• _Action item 1_
Reproduce word for word the passage of the imaging-system patent excerpt that begins at the words "FIG. 22 is an" and ends after the words "21 taken using a system of the present invention.".
• _Action item 2_
From the imaging-system patent excerpt, list every component named with a reference numeral, giving each with its numeral.

Provided text START

FIG. 20 is a flow chart of a method according to the present invention.

FIG. 21 is an example 3D ultrasound image of a prostate taken using a system of the present invention.

FIG. 22 is an example 3D image of radionuclide labels tracer registered to the 3D ultrasound image of FIG. 21 taken using a system of the present invention.

FIG. 23 is the 3D ultrasound image of the prostate of FIG. 21 with the 3D image of the tracer of FIG. 22 superimposed.

DESCRIPTION OF EXAMPLE EMBODIMENTS

The Figures illustrate exemplary embodiments of an imaging system for tomographic imaging of a body portion of a patient after administration of a radiopharmaceutical according to the present invention. The structures of the systems will first be described, and then a method of their use will be discussed.

The imaging system of the present invention mainly includes a surface 9 for supporting a body portion of a patient, a detector assembly 12 positioned proximate the body portion and a processor 13 for receiving collected data from detector assembly 12. As seen in FIGS. 1 to 6 an imaging system 10 of an example embodiment of the system of the present invention is shown. With imaging system 10 surface 9 is part of a chair 11.

Provided text END
Supplied material START

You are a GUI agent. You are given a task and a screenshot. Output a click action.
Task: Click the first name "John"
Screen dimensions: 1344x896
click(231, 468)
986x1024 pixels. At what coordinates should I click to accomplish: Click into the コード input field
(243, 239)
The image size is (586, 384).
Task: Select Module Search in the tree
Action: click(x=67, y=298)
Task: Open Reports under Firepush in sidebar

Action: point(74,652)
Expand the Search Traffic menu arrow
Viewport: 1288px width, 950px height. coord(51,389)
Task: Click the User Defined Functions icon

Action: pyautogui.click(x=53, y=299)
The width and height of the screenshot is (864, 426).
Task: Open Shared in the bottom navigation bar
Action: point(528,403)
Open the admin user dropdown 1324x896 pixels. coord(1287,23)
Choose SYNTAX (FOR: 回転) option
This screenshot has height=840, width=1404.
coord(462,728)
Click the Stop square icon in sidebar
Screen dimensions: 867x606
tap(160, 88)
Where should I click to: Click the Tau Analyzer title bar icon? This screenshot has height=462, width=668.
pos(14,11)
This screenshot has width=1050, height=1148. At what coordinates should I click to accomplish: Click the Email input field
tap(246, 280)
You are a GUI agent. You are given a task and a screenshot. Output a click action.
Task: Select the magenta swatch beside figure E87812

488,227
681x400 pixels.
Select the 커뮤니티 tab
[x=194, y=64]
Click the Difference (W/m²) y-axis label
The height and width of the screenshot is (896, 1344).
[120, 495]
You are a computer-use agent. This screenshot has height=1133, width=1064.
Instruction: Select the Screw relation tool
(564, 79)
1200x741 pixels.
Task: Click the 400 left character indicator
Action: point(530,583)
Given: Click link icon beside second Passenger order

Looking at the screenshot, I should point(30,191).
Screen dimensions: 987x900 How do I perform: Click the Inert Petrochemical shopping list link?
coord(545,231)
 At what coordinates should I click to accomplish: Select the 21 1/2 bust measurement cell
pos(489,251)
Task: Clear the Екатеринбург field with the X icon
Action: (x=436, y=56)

Supplied material END

• _Task solution 1_
FIG. 22 is an example 3D image of radionuclide labels tracer registered to the 3D ultrasound image of FIG. 21 taken using a system of the present invention.

• _Task solution 2_
surface 9
detector assembly 12
processor 13
imaging system 10
chair 11